● RECORDS FOR PROCESSING
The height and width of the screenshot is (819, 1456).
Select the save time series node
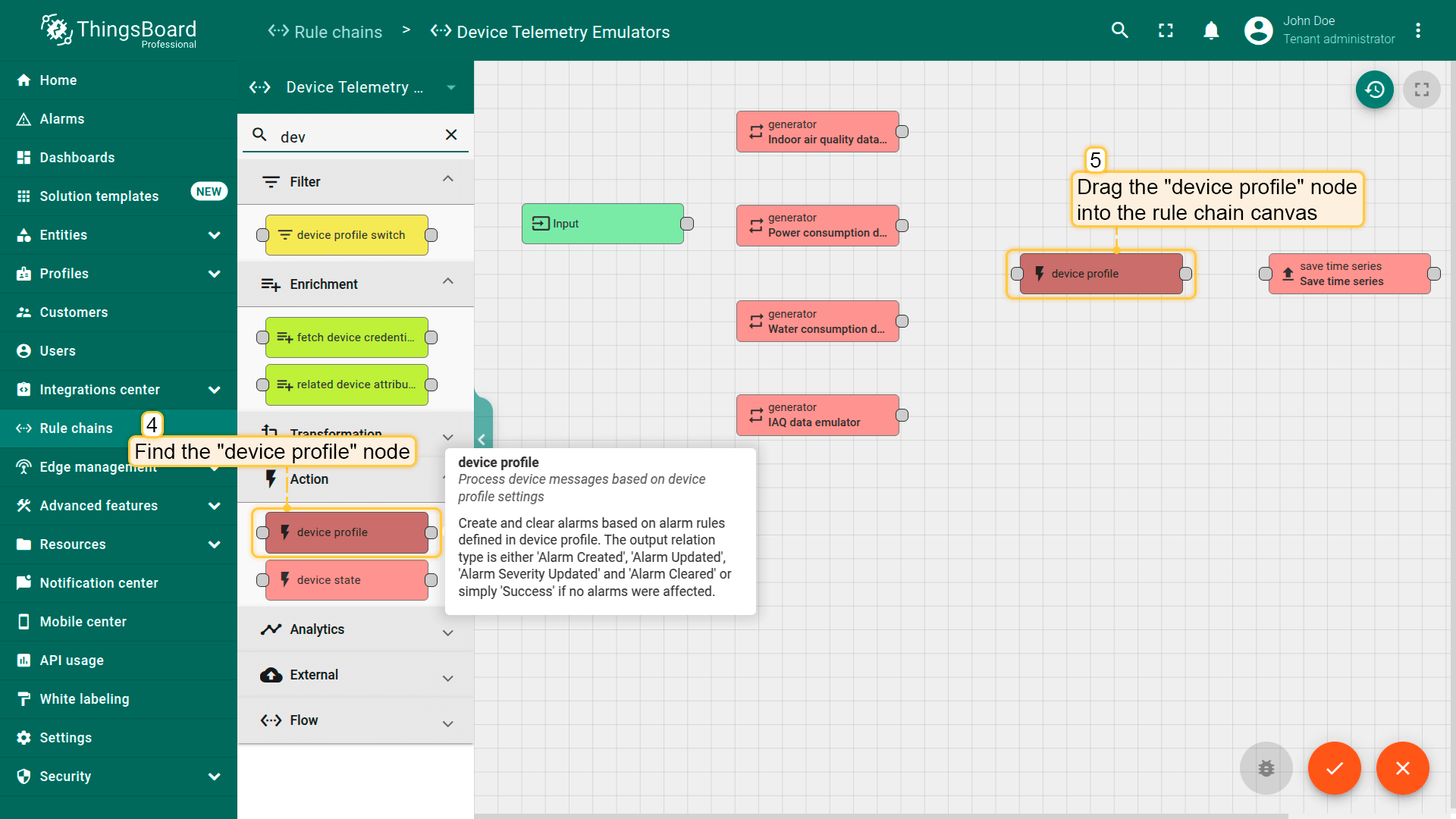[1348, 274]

==

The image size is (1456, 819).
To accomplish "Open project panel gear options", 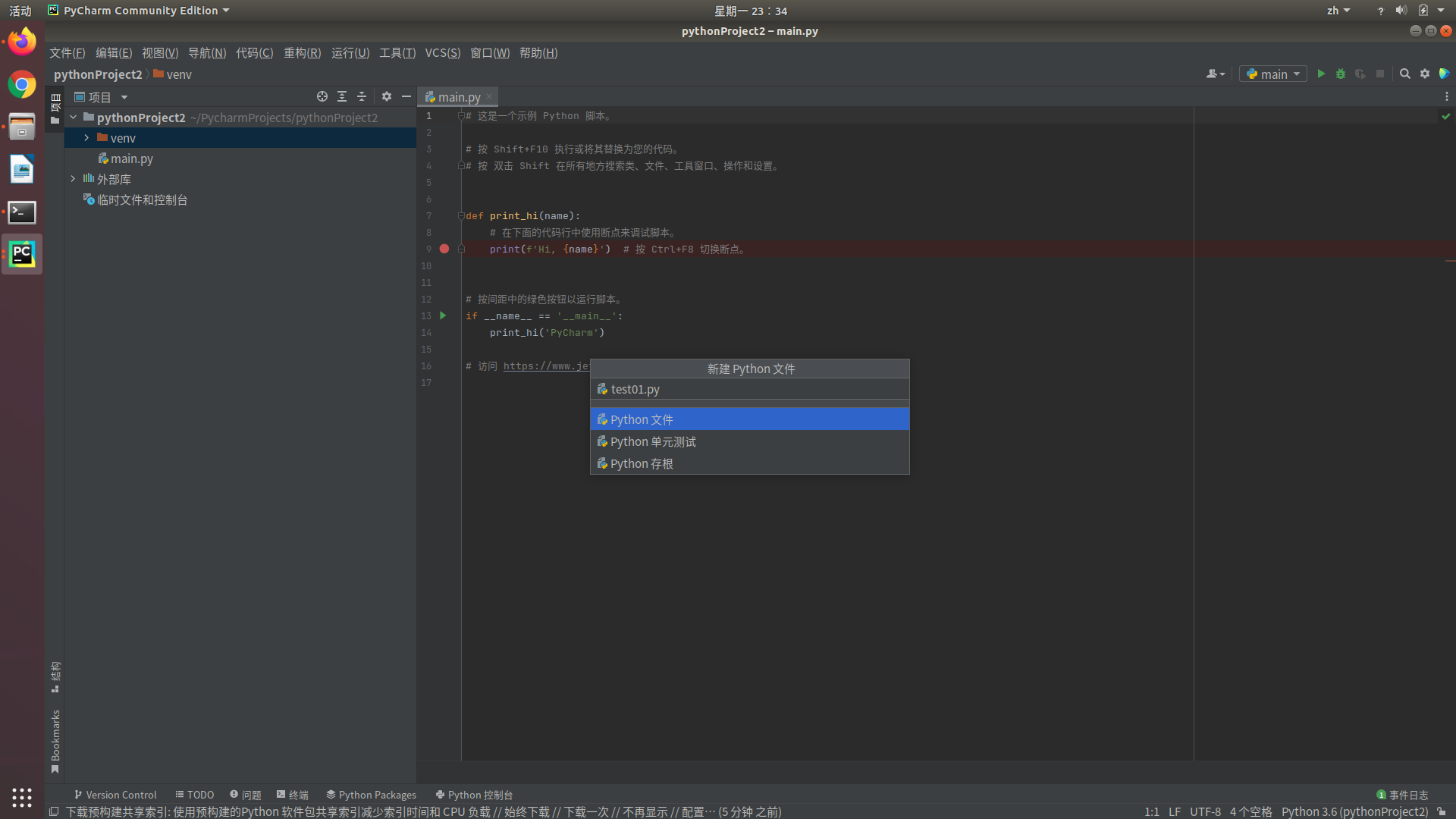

==

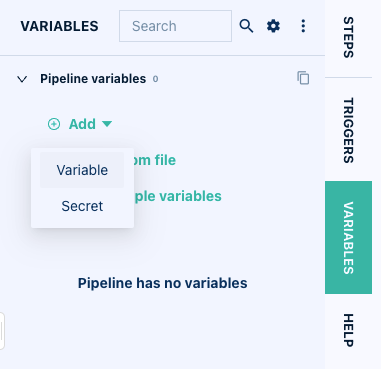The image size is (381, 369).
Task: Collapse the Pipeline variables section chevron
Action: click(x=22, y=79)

● WHAT TO DO
Output the listing again without alteration, from the line containing "The height and" through the line containing "[1348, 274]", both lines included, and omit the pictures from your answer.

● RESULT OF THIS TASK
The height and width of the screenshot is (819, 1456).
Select the save time series node
[1348, 274]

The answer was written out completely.